2 tbsp coconut flour
2 tbsp cacao powder
1 scoop collagen peptides
1/4 tsp fine sea salt
1/2 tsp baking soda
3/4 tsp baking powder
3 ripe bananas
3 large eggs
1 tsp vanilla extract
1/3 cup nut butter (I used Barney Butter Chocolate Almond Butter)
3 tbsp Fourth & Heart Chocti chocolate-ghee spread (see NOTE)
1/3 cup mini chocolate chips (I used Lily’s no-sugar dark-chocolate baking chips)
Preheat oven to 350F; line an 8x4-inch loaf pan with parchment.
In a large bowl, mix flour, cacao, collagen, salt, baking soda and baking powder. In a blender or food processor, combine bananas, eggs, vanilla, nut butter, and Chocti; blend until smooth. Pour into bowl with cacao mixture; stir until well mixed. Fold in chocolate chips.
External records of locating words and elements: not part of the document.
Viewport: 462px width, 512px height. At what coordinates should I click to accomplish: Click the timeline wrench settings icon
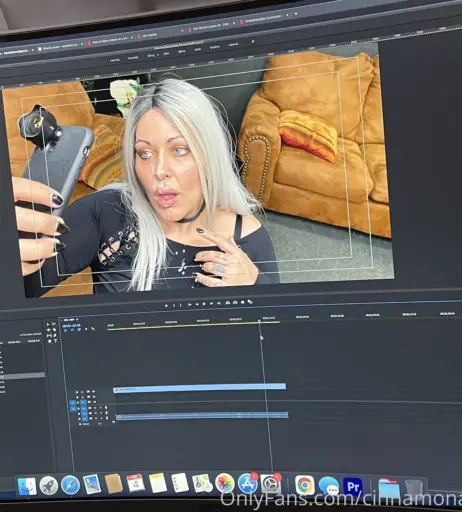pos(93,329)
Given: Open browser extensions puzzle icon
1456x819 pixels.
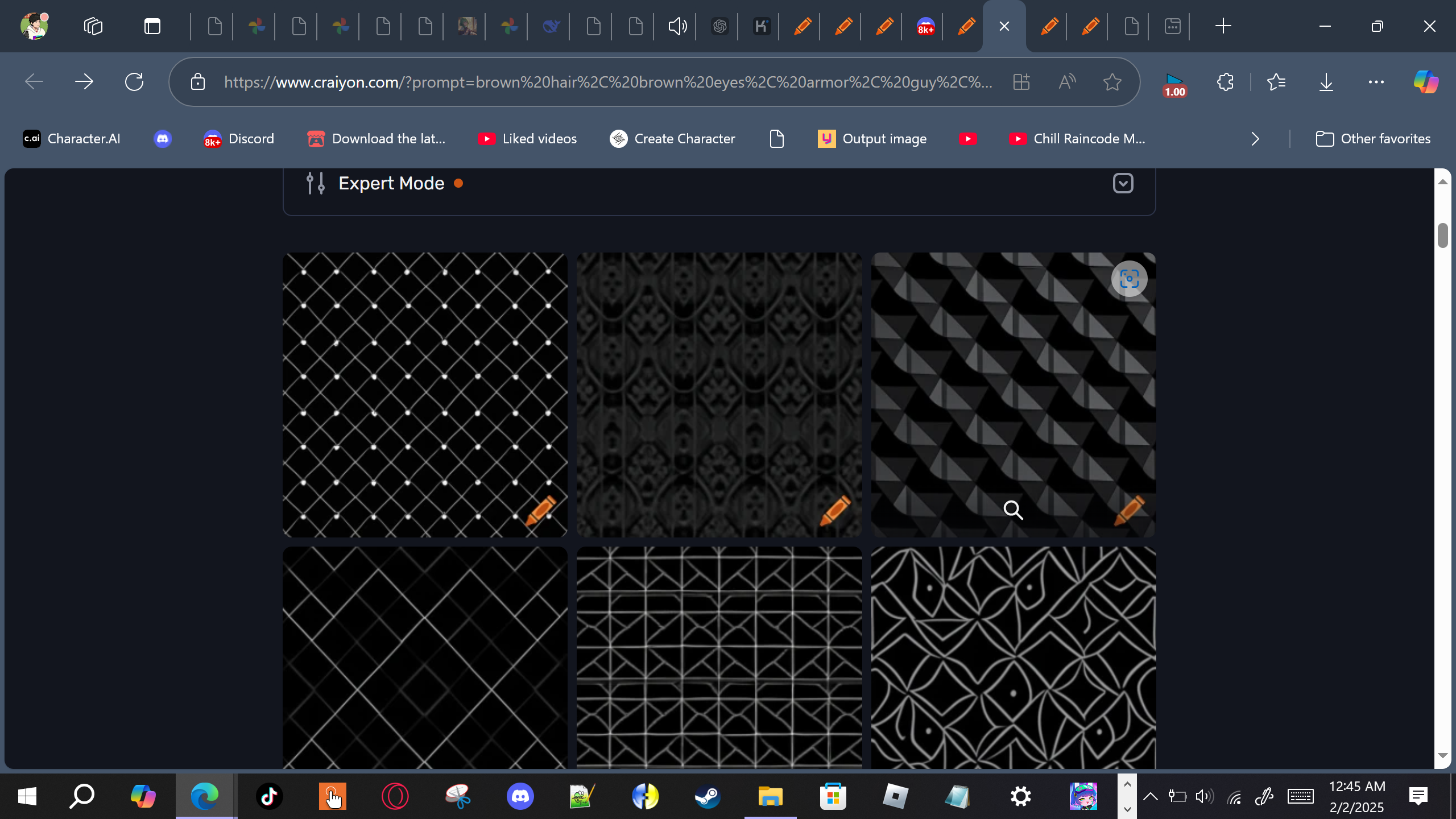Looking at the screenshot, I should (x=1225, y=82).
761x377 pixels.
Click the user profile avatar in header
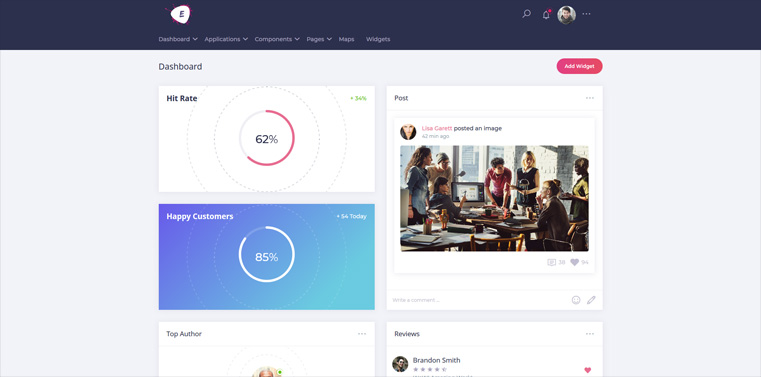pyautogui.click(x=566, y=15)
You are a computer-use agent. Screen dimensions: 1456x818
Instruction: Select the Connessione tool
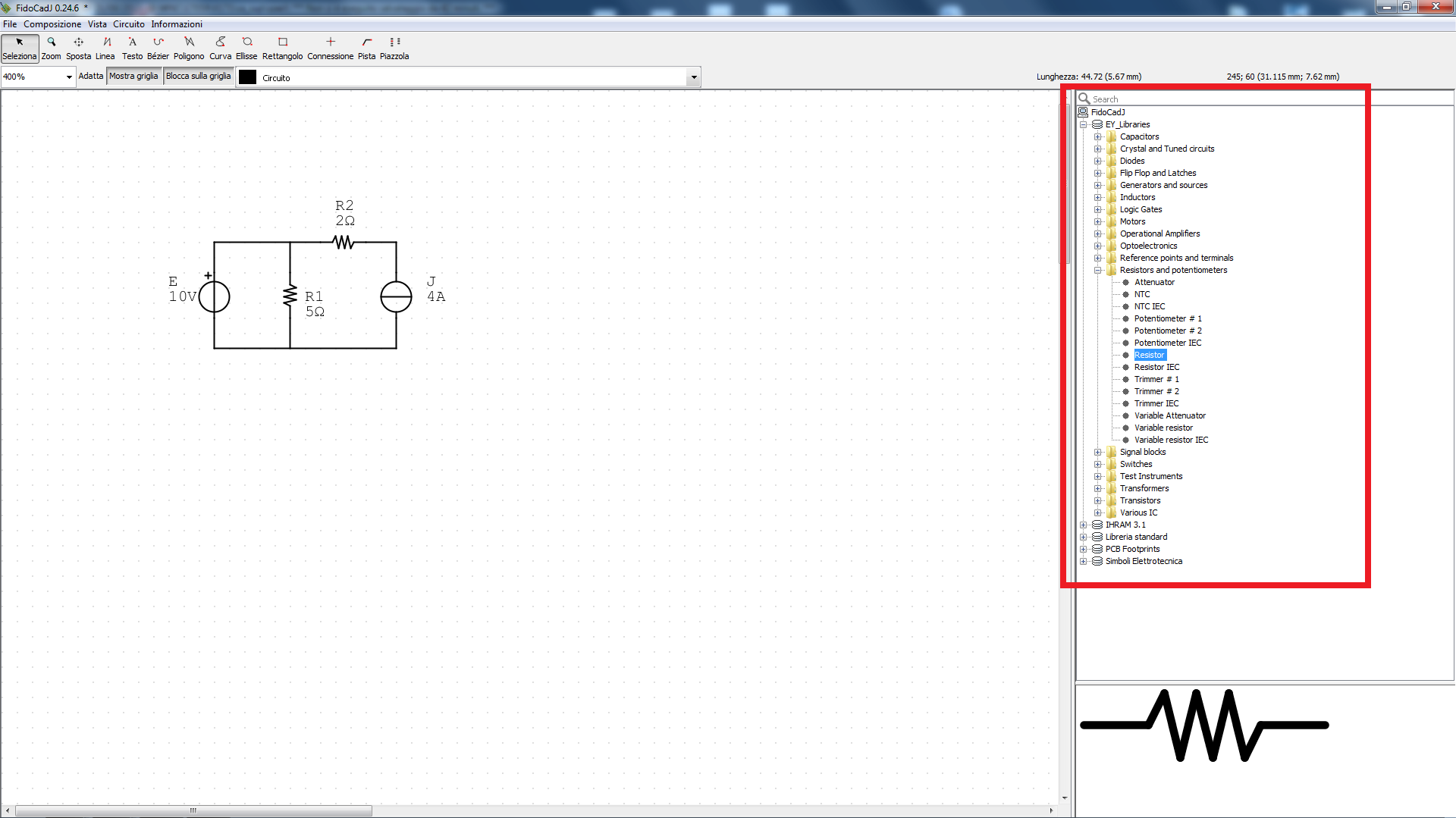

Spread in loaf pan. Bake 45-55 minutes, until a toothpick inserted in center comes out clean. Store leftovers covered in the fridge.
NOTE: About the Fourth & Heart Chocti spread — it is a jar full of magic. Cacao, grass-fed ghee and dates blended into the most luscious spread ever. If you haven’t tried it yet, I recommend that you examine your life choices. Seriously. Go buy some right now. Go ahead. I’ll wait.